**Description of the task**
Your task is to repeat the entries exactly. Leave the pictures out.

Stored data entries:
■ ■ ■ ■
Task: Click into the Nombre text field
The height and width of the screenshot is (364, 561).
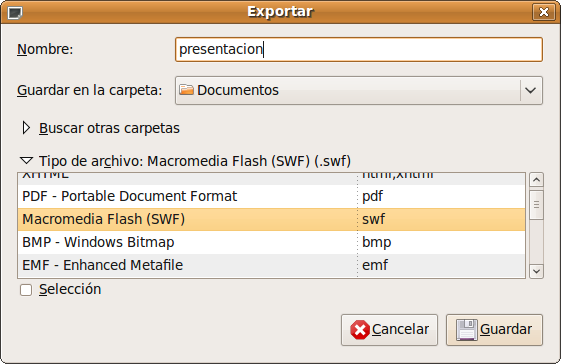Action: (x=359, y=49)
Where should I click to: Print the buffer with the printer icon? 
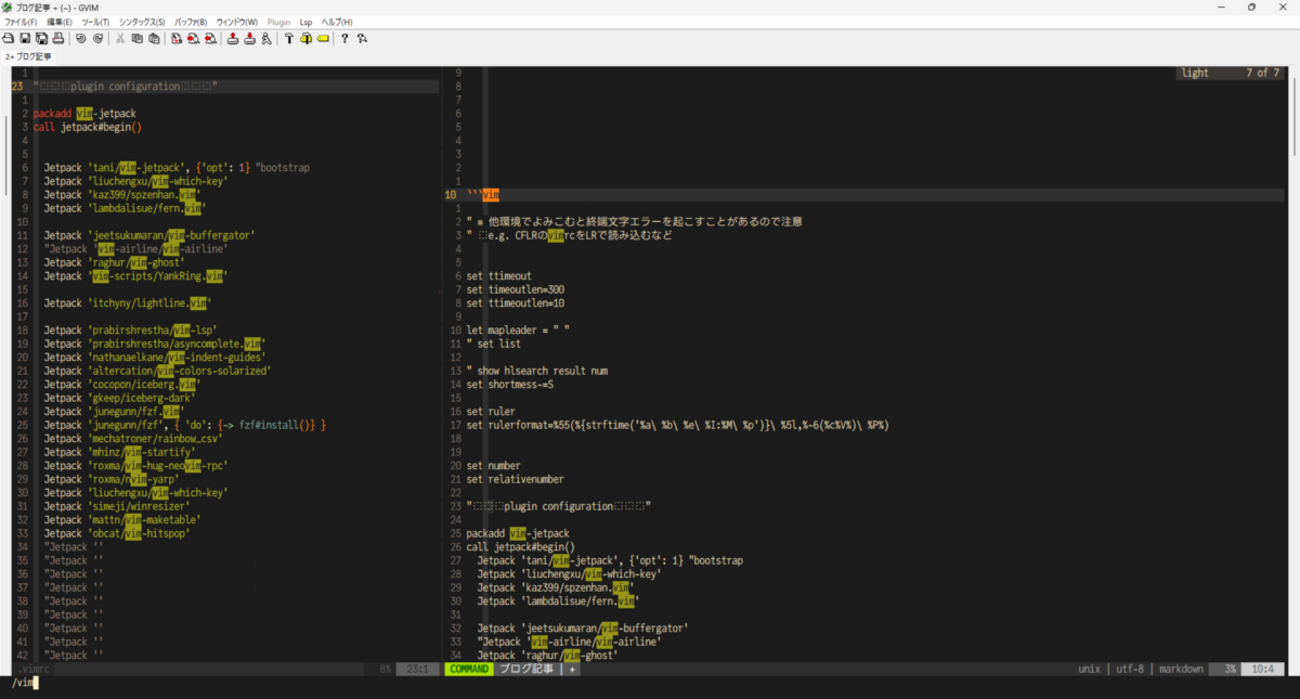[58, 39]
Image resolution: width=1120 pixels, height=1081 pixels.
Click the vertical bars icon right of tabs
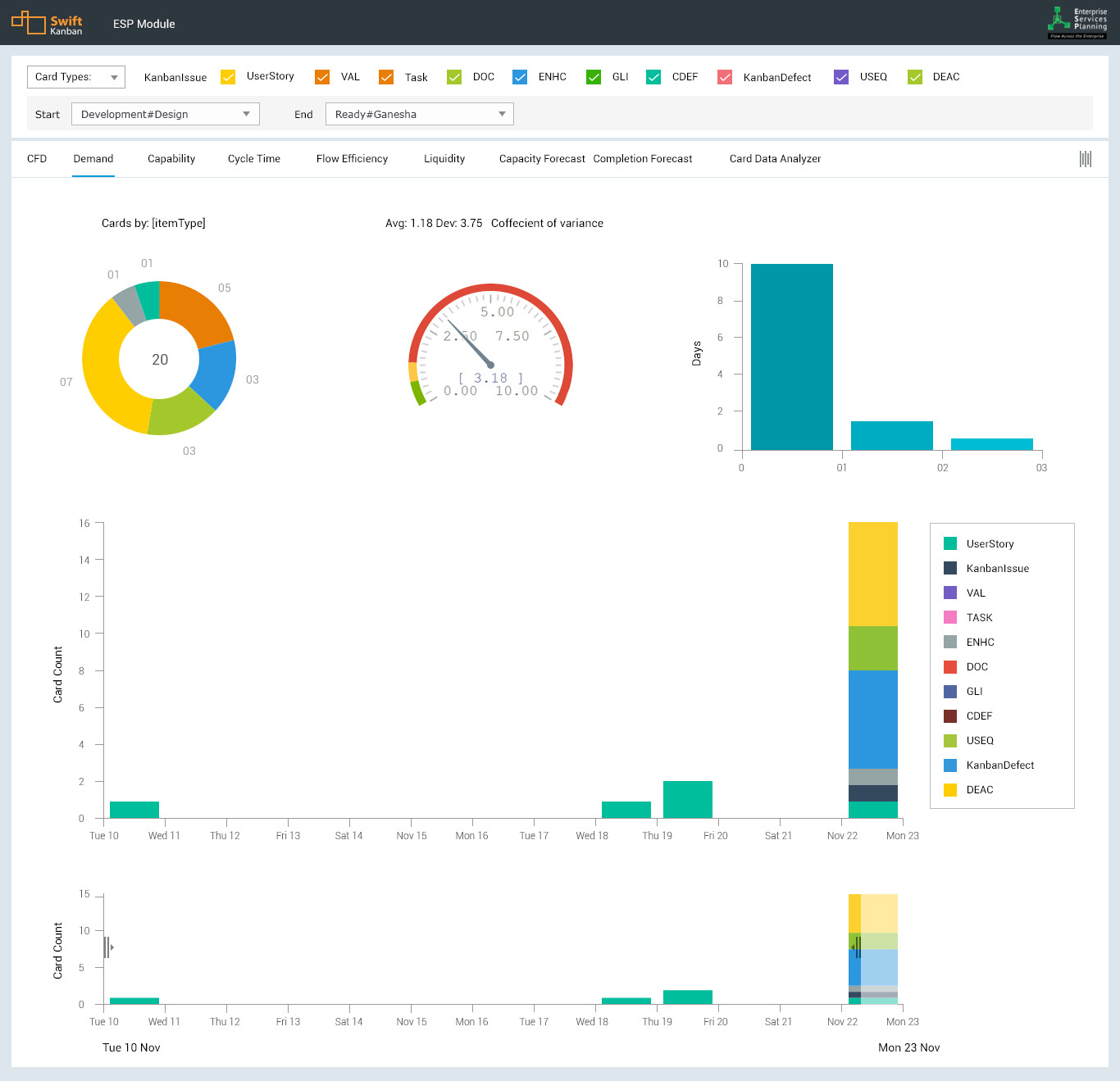click(x=1085, y=159)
■ ■ ■ ■
**Result of this exercise**
Task: Click into the Nombre text field
The height and width of the screenshot is (364, 561).
Action: (x=359, y=49)
Where should I click to: Print the buffer with the printer icon? 
[58, 39]
Image resolution: width=1120 pixels, height=1081 pixels.
Click the vertical bars icon right of tabs
click(x=1085, y=159)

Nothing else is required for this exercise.